Louis Riel était torturé. D’un côté, il était le défenseur des intérêts des métis, qui l’avait élu pour les sauver de la spoliation de leurs terres ; de l’autre côté, il était aux prises avec l’armée de Macdonald, sourd à toutes leurs revendications justifiées.
Quant à ce dernier, premier ministre, il n’avait en tête que l’obligation de sauver le Canada de l’ambition américaine. Voici pourquoi :
Les Etats-Unis menacent d’annexer les territoires du Nord-Ouest canadien, avant et après l’établissement de la frontière, au 49ième parallèle, en 1846 : accord entre Washington et Londres. Ce danger existe toujours après la Confédération (19 mars 1867- Acte de l’Amérique du Nord britannique).
Le lendemain, le 30 mars 1867, les U.S.A. achètent l’Alaska de la Russie pour la somme de 7,200,000$.
Le sénateur Charles Summer déclare : « L’Amérique du nord britannique suivra l’Alaska ».
Des représentants de la Chambre affirment « qu’avec l’Alaska au nord et les États-Unis au sud, la Colombie-Britannique (et avec elle le Canada) serait serrée dans un étau et contrainte de s’unir à l’Amérique ».
La doctrine du « Manifest Destiny » prône que la mission des Etats-Unis est de dominer toute l’Amérique du Nord.
Au début du 19ième siècle, la moitié de la Colombie-Britannique appartient à l’État américain l’Oregon.
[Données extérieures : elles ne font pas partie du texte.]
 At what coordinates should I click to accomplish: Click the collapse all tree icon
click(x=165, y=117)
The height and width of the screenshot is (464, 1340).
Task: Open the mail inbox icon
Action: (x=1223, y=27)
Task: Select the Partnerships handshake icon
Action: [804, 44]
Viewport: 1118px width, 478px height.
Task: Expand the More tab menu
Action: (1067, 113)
Cet État et ceux de Washington et d’Idaho, ainsi que des fractions du Montana et du Wyoming étaient administrés en commun par Washington et Londres.
C’est pourquoi, ceux-ci fixèrent la frontière au 49iè parallèle pour éviter la guerre.
Mais les visées annexionnistes ne s’éteignirent pas pour autant comme il est dit plus haut.
En janvier 1870, John A. Macdonald, premier ministre du Canada, écrit : « Les Etats-Unis sont résolus à faire tout ce qu’ils peuvent, sauf la guerre, pour acquérir le territoire de L’Ouest ».
Georges Stanley, historien, écrit dans « The Canadians » : « des liens d’acier et de sentiment étaient nécessaires pour maintenir la Nouvelle confédération. Sans le chemin de fer, le Canada n’aurait pas existé ; il n’y aurait pu y en avoir ».
Pour contrer cette pression américaine, le premier ministre doit rapidement construire un chemin de fer intercontinental, reliant l’Est du Canada à l’Ouest, de Montréal à Vancouver. Il a besoin de capitaux et de main d’œuvre. D’ailleurs « La construction du chemin de fer international est une condition de la Loi constitutionnelle de 1867 ».
Il trouvera ses capitaux. Cela lui coûtera un scandale et le purgatoire d’une perte d’une élection. Ce sera le scandale du Pacifique. Hugh Allan, milliardaire, donna 350,000$ au parti conservateur de Macdonald, aux élections de 1872, en échange de l’octroi du contrat du chemin de fer du C.P.R. Il privait ainsi l’autre consortium qui avait appliqué à l’appel des soumissions.
Quant aux travailleurs, ils afflueront de toute part ; des immigrants en masse ; et tout l’Ontario protestante est derrière Macdonald ; beaucoup veulent aller travailler dans l’Ouest. Les Orangistes, cette fraternité pro protestante, antipapiste, ont toujours été de fieffés opposés aux métis et aux canadiens-français. En 1885, le chemin de fer sera parachevé et la menace américaine levée.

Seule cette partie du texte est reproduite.